その後どうにかして仕事を終わらせ、帰る頃には校舎もグラウンドも静まり返っていた。
刹那とティエリアはさっさと仕事を終わらせて帰った。完全に不貞腐れたなあいつら。
でもまあ、2人きりにさせるいいチャンスだ。ライルを連れ出すか。

「ライル、ちょっと買うもんあるから付き合え」
「ん?ああいいけど。じゃあ兄さんとアレルヤは先帰っててくれよ」

俺が言おうとしたことをライルが言ったのには驚いたけど、深く考えずにそのまま2人と別れた。






「それで、ハレルヤは何買うんだ?」
「ルーズリーフ。もうねえから」
「嘘つき」
「あ?」
「ルーズリーフ。この前買ってたじゃねえか」

内心で舌打ちをする。こいつが覚えてるはずないと思って高をくくっていたのが間違いだったか。
無言で睨む俺を見てにや、と笑った。なにがおかしいっていうんだ。

「別にいいぜ隠さなくても。ハレルヤが兄さんに協力してるの、わかってるから」

驚きを隠せずに思い切り目を見開くと、ライルはさぞ面白いらしくまたにやにやと笑った。

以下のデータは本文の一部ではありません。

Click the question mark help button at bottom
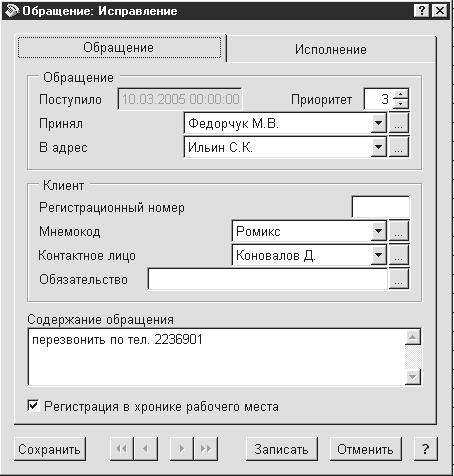 click(x=425, y=449)
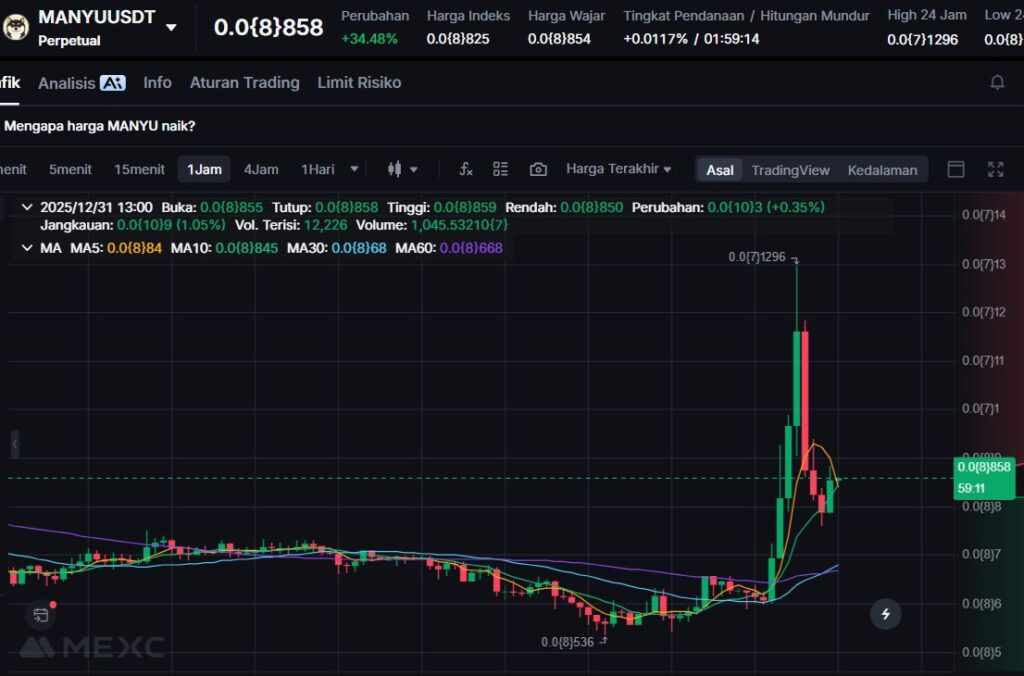
Task: Open the MANYUUSDT pair dropdown
Action: (171, 27)
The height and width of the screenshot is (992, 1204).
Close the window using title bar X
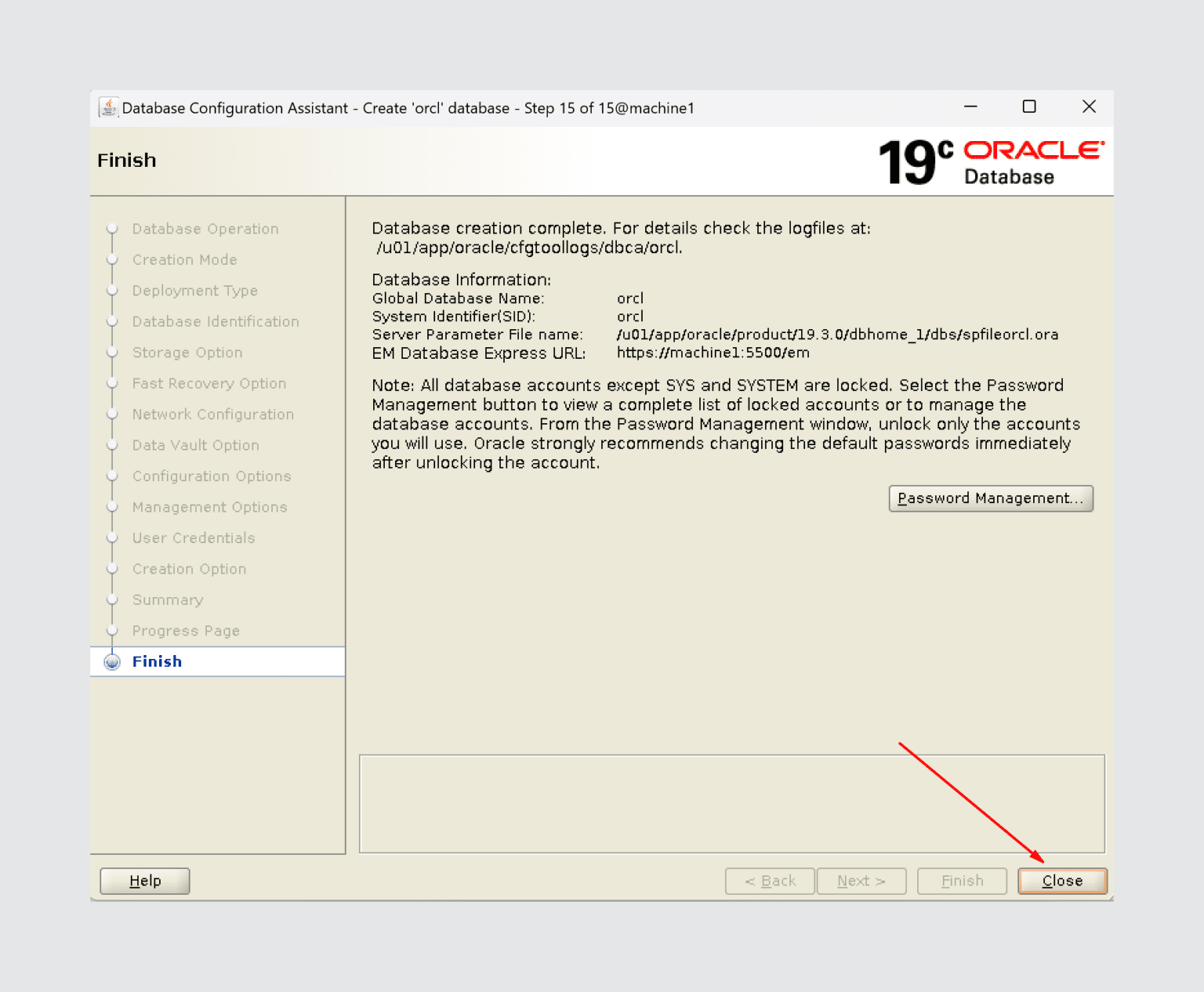[1089, 107]
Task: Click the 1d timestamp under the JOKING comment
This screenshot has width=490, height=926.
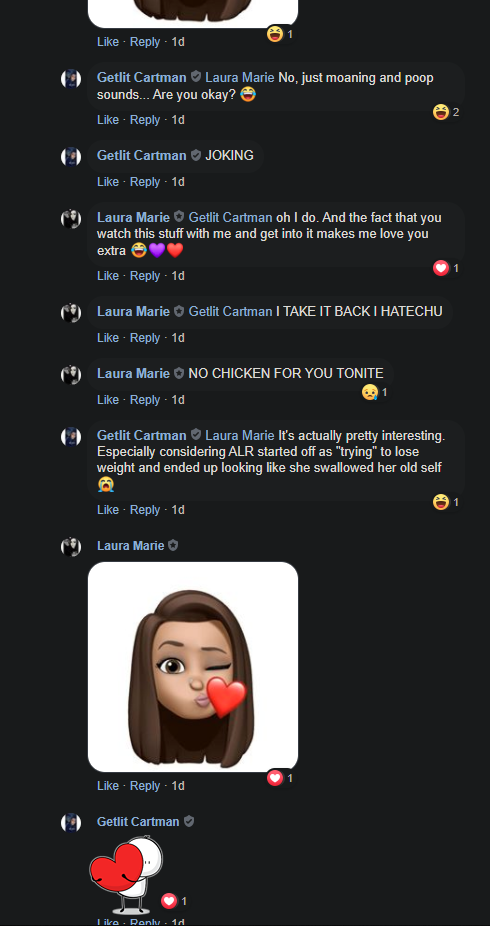Action: pos(178,182)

「兄さんに頼まれたんだろ?アレルヤとの仲を取り持ってほしいって」
「お前は…」
「ん?別に反対はしねえよ。恋愛は自由だしな。兄さんの好きにしたらいいさ」

反対するかと思っていたから、その反応は意外だった。

「ふうん、ライルも結構融通聞くんだな」
「んー?まあ、俺も結構アレな恋してるからなあ」

好きな奴がいるとは前に聞いたけど、もしかしてそれって男なのか?だからニールの恋についても何も言わないのか。

「へえ、まあいいけど。もう帰ろうぜ」
「えー。もうちょっとぶらぶらしようぜ」
「ふざけんな。俺もうくたくたなんだよ。早く寝たい」

とりあえずルーズリーフと適当に飲み物を買ってさっさと帰ることにした。






寮へ向かう途中、俺はライルにもこれに協力させることにした。

「ライル」
「何?」
「これからしばらく、昼と帰りはアレルヤとニール2人にさせるから協力しろ。朝もできるだけ2人にさせたい」
「ふうん、別にいいけど。じゃあしばらくは俺たち2人?」

ライルに尋ねられて初めてわかった。そういえばそうなるのか。

「ああ、まあ、そうなるな。昼はミハエルとかもいるかもしれねえけど」
「ふうん」

ライルが嬉しそうに返事をする意味が俺にはわからなかった。







ニルアレは本当にないと思います^^
あってこんなもんです。告白だけはちゃんと書くつもりです。
私はニールの性格を勘違いしているな。